Written by David Schuh

The COVID-19 pandemic impacts each and every one of us. Shock is normal as we adjust to the unimaginable circumstances of today. While the pandemic disrupts our lives and threatens the safety and security of ourselves and others, it also creates unique opportunities.

At times when there are aberrations in our experience that do not align with our habitual expectations of life, whether the aberrations are good or bad, it is as if time stands still and a crack forms in the façade of what we think we know.  In my own life, as I reflect on other times when I’ve experienced this unique sense of stillness and shattering of my sense of normalcy, I think of the birth of my son, learning of the death of loved ones, meditation and spiritual retreats, and witnessing a solar eclipse.  Suddenly, we seem to collectively begin to stand still with shared fissures in our expectations of reality.  It is in these moments, through the aberrations in our sense of normalcy, we are able to, and sometimes forced to, stop and experience the Divine. 

Leonard Cohen wrote, “There is a crack in everything.  That is how the light gets in”.  In these experiences, it is as if we are given a chance to look in awe at and touch more directly the grandeur and mystery of Being; of this curious existence which we all share, are part of, and participate in.  That is not to say that Being is not always present, but events like these rip away our habitual view of the world and awaken us to something much deeper.  If we stand still, allow ourselves to look, and open ourselves, we receive an opportunity to touch and experience the ineffable mystery and majesty of Life in a raw, direct and visceral way. 

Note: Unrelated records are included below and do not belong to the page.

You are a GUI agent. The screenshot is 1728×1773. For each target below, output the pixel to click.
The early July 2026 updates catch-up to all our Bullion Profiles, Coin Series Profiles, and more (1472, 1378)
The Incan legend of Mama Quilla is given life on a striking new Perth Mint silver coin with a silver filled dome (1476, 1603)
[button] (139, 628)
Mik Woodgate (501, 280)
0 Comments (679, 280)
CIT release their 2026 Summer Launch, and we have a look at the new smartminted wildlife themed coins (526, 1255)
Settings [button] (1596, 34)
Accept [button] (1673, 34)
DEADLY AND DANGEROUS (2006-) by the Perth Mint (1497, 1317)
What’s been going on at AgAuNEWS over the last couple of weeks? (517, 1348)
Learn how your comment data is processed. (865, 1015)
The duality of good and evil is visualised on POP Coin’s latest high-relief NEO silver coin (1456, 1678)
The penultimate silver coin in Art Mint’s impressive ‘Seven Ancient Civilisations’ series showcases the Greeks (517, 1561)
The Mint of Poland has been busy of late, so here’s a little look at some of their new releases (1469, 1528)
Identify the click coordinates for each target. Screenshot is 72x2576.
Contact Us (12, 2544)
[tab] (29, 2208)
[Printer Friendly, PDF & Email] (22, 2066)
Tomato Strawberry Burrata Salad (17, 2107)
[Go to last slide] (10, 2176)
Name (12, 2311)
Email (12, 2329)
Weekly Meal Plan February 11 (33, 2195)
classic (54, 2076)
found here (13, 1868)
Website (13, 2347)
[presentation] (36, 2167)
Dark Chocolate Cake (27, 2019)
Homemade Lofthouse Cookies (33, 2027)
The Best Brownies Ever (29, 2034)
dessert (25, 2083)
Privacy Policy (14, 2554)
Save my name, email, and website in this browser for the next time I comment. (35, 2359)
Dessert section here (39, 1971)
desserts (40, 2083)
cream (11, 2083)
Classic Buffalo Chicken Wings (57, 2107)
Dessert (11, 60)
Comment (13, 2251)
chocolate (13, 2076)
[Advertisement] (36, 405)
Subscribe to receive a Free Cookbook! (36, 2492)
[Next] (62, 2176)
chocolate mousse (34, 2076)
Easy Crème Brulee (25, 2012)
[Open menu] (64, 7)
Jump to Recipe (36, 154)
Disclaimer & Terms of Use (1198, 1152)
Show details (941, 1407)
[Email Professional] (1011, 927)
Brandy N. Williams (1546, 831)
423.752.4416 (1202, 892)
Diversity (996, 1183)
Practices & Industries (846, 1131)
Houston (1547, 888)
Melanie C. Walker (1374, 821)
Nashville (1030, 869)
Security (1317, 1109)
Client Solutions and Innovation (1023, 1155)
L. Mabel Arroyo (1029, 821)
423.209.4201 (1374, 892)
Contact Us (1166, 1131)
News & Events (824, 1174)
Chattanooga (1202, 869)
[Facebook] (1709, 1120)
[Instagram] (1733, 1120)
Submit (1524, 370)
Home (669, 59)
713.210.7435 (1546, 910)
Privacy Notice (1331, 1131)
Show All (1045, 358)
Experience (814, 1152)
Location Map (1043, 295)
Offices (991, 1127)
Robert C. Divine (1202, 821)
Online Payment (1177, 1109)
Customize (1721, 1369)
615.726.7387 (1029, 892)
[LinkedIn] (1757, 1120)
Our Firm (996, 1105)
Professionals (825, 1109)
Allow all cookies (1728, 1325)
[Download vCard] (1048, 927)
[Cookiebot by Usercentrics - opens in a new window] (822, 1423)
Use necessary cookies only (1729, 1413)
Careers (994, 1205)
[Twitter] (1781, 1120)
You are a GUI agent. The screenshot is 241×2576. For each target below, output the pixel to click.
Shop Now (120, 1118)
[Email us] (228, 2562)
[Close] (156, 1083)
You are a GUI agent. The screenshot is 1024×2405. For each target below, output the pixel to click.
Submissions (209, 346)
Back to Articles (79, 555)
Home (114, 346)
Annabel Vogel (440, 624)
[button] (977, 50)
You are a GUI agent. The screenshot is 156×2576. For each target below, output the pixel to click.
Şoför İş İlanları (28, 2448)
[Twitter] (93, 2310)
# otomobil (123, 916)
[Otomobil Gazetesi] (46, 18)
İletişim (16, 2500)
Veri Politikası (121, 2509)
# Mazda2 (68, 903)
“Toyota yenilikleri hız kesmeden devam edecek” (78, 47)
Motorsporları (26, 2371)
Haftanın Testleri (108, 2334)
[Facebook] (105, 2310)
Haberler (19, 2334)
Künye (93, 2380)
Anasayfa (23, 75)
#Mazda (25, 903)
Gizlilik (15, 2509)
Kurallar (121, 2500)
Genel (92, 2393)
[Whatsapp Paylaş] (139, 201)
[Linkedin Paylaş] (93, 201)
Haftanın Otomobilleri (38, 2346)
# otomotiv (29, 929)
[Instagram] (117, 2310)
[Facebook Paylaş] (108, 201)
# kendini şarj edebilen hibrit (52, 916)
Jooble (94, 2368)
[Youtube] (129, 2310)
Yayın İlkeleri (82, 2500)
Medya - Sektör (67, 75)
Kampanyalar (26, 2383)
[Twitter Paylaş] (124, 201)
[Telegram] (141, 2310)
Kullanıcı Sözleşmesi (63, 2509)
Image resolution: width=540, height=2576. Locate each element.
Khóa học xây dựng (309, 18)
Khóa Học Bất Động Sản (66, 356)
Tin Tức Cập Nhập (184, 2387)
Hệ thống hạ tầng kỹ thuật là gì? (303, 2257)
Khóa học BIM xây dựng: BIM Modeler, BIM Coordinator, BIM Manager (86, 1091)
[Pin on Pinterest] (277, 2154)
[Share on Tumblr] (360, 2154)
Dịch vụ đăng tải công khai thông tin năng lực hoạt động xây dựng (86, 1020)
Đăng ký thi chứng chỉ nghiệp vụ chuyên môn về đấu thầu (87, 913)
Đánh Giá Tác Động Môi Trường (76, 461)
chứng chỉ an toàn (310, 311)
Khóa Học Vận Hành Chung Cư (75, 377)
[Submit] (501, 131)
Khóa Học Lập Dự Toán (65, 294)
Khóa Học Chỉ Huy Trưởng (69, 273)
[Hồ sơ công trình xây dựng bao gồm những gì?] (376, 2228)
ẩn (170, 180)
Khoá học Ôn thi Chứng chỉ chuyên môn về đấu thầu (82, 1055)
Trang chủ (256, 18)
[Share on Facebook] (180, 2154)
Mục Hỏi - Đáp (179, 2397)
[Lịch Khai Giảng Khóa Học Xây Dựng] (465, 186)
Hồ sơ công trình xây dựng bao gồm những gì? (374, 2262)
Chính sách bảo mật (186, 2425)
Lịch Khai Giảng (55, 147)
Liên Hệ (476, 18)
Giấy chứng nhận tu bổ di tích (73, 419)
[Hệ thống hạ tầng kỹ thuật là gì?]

Not only do such circumstances allow for a unique experience of Life, they also allow us to reflect on ourselves.  Our focus shifts from “daily” life, to responding to this present circumstance.  We can begin to turn our focus inward and see ourselves, our values, and those around us in a new light.  We can prioritize connecting with others on a different level.  We can re-connect with our families in a deeper way, whether it be in person, virtually or by phone.  We can set aside the distractions of life and be still, accept, and appreciate the life we are given even in these difficult times. 

We can use this opportunity to develop parts of ourselves or explore interests that we previously had no time for.  We can spend time in meditation or prayer, reading, exploring creative pursuits, studying topics online or in books, writing, gardening, getting to know loved ones better, playing games, practicing an instrument, etc.  We can take this opportunity to explore our hopes and dreams and to consider what we really want in life, what we value and what we hold dear.

While we never wish to experience a pandemic like this one, our response creates a unique opportunity for us to live more directly and more fully.  Let’s make lemonade out of the lemons we have been given and share the sour yet sweet drink.